The wedding was just as quiet as it could be, for Jack did not care to invite any of his friends. “Ma” and Saidie were altogether too impossible; and unfortunately no one seemed to mind whether he did or not. There was one unpleasantness connected with the day which Chetwynd felt Bella might have had tact enough to avoid. Two or three of Saidie’s friends, in light and eminently professional attire, were of the party, the women a good deal worse than the men; and they all returned together to Holly Street, where a meal had been prepared in the front parlours, the landlady having generously placed them at the disposal of her lodgers for the occasion. There was a good deal of banter and side jokes were bandied about from one to another; which was galling to young Chetwynd, and made him devoutly thankful that none of his own companions and friends were present. When at last Bella rose from the table to change her gown for the pale grey he himself had chosen, with the big hat and nodding plumes in which she had looked such a dainty little mortal, he pushed his chair back with a look of disgust on his face and left them to talk amongst themselves.

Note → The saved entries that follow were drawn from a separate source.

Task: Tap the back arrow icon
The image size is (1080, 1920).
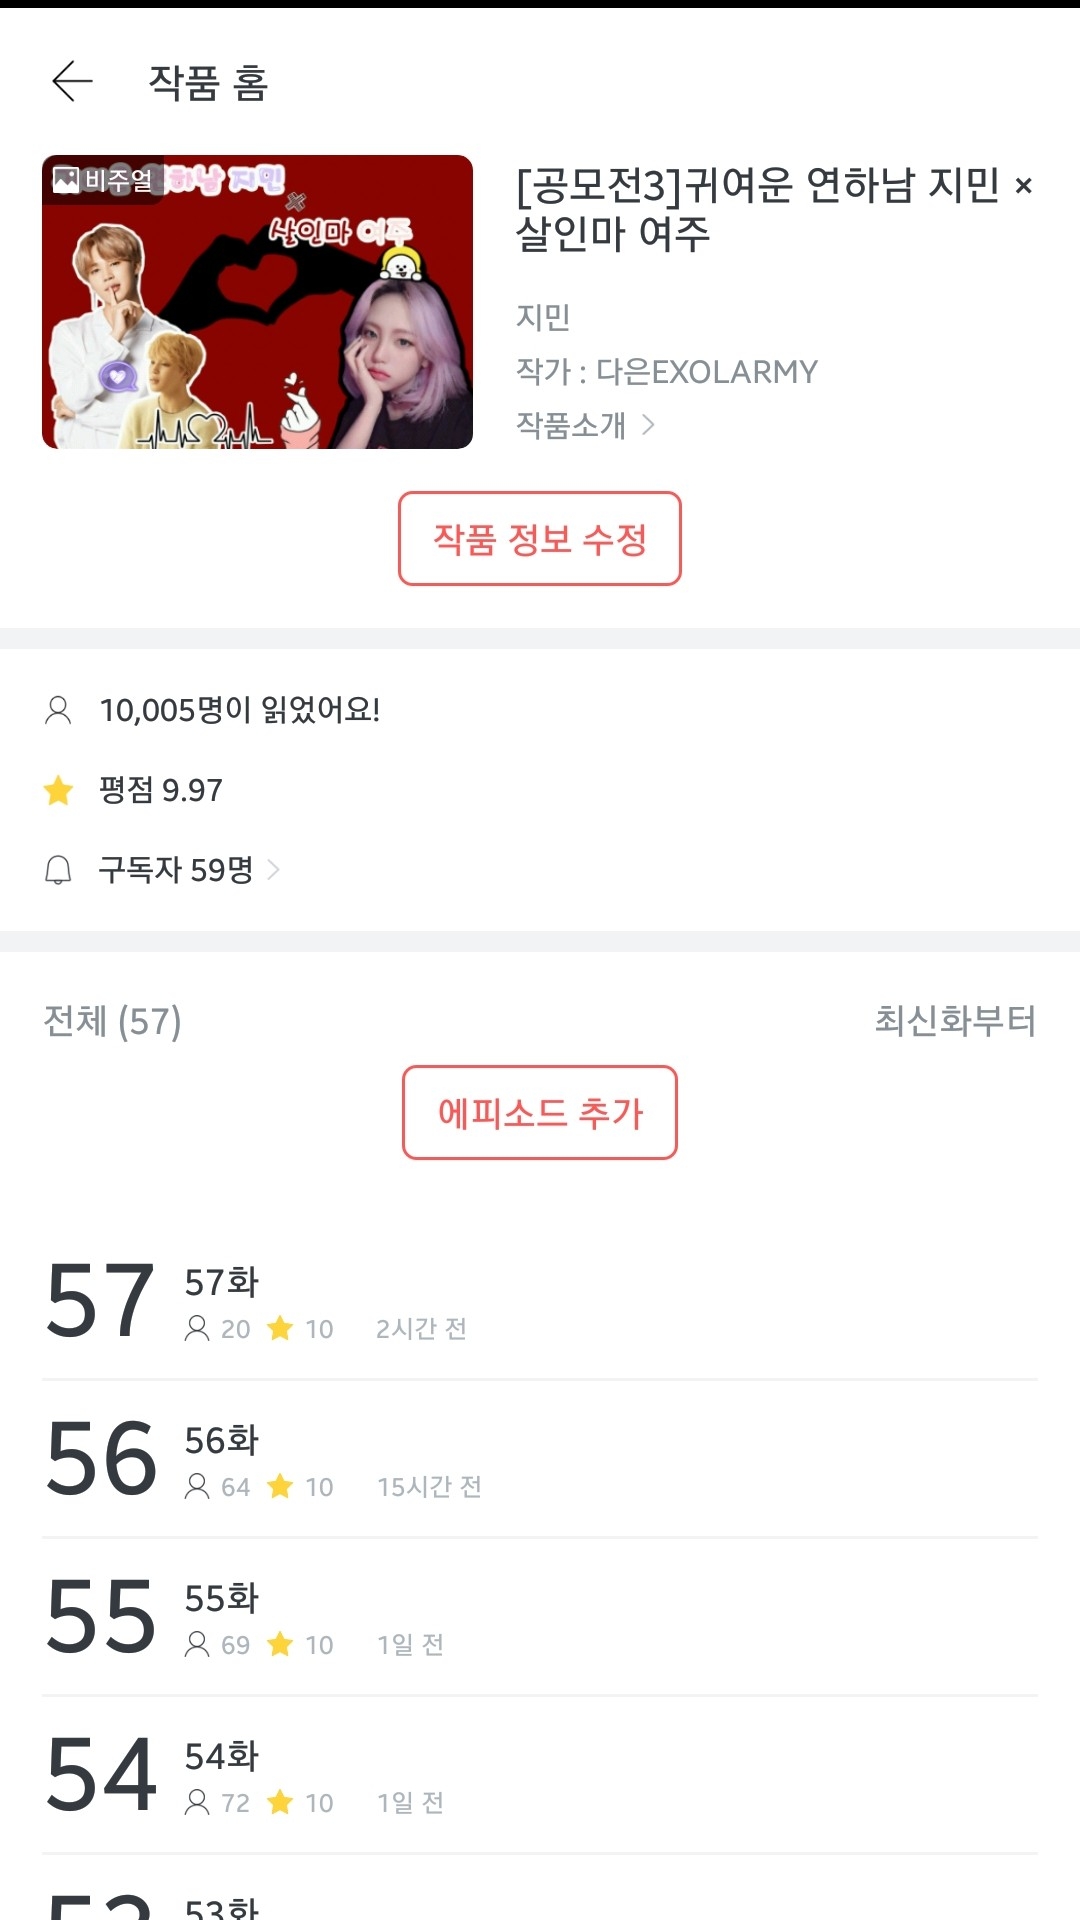Action: click(72, 82)
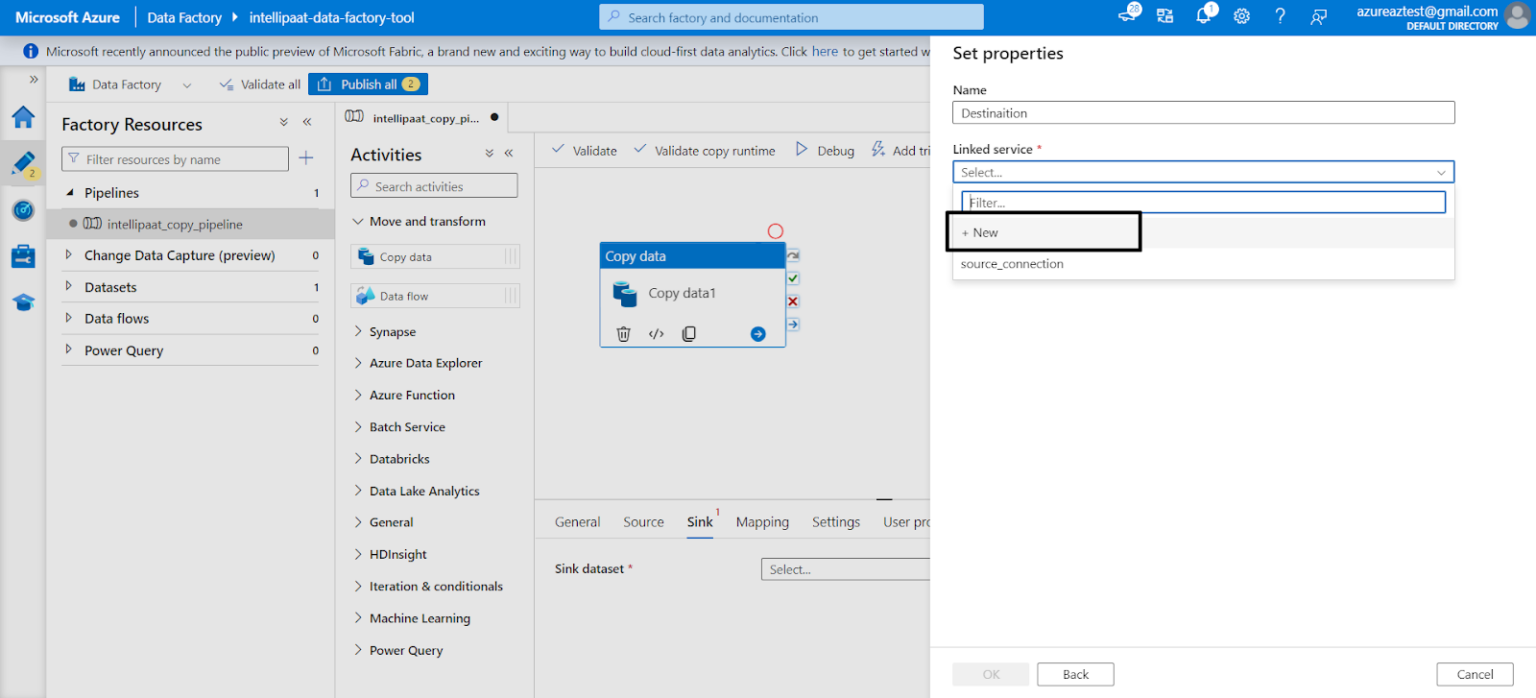
Task: Click the Home icon in left sidebar
Action: click(23, 118)
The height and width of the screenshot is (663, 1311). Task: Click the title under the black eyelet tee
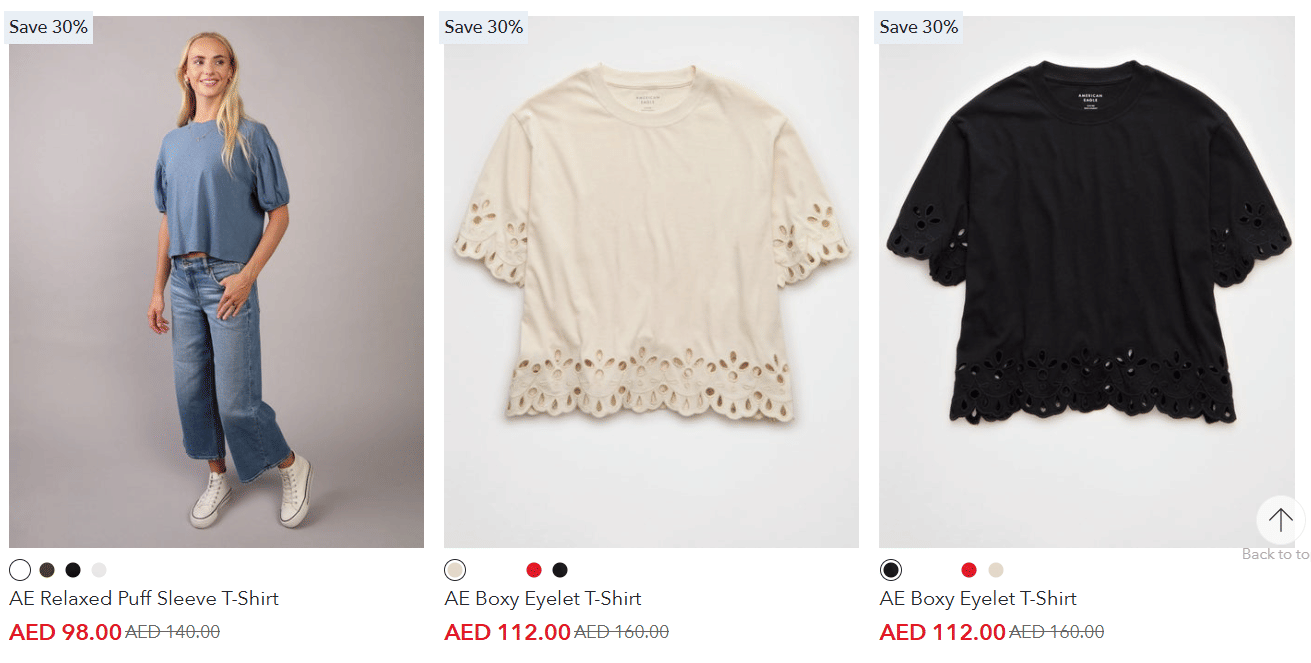point(978,599)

Saidie was distributing small pieces of wedding cake, laughing and screaming at the top of her voice.
“Saikes, man! you are not to eat it. Put it under your pillow and as sure as I’m a Yank you’ll see your intended,” she cried. And then followed an amount of vulgar chaff and coarse pleasantry which caused the “happy man” to set his teeth hard and register a vow at the bottom of his heart that this should be the last occasion on which his wife should associate with her sister’s friends.
And then Bella came tripping down the narrow staircase, her cheeks warm with a pale pink colour that made her inexpressibly lovely; and the carriage which Mrs. Blackall had insisted upon ordering to take the young couple to the station was at the door, and in the bustle that ensued Jack lost sight of all annoyances and remembered only that he had married the girl he loved and that he was the happiest fellow in the universe; and amid a shower of rice and a white satin slipper (one of Saidie’s), which fell right into Bella’s lap; the last farewell was spoken, and they drove away.

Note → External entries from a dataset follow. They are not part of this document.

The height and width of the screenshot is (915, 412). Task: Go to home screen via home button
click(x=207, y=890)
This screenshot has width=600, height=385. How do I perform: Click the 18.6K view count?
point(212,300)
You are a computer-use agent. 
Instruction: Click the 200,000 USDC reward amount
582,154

“Only to Brighton!” cried Nina Nankin, the celebrity famed for the height to which she could raise one leg while standing upon the other. “What a mean chap! He might have forked out enough for a trip to Paris, I should have thought.”
“It wouldn’t satisfy me,” returned Saidie, turning up her nose disdainfully; “but he isn’t my style, anyway.”
“Bit of a prig, eh?”
Saidie nodded.
“I do detest a man who fancies himself a head and shoulders above the rest of his kind,” said that young lady vehemently; “you’ll generally find out he don’t amount to a row of pins. My! ain’t I glad I’m not going to live with him. I would as lief go to Bible-class every day of the week. I’ll bet my bottom dollar Bella’ll see the mistake she’s made before she’s many weeks older. There’s a chip of the old block about that young woman, for all her baby ways and her innocent know-nothing. He’ll be a spry man, will Dr. Chetwynd, to come up to her. It’ll take him all he knows to get ahead, you bet”.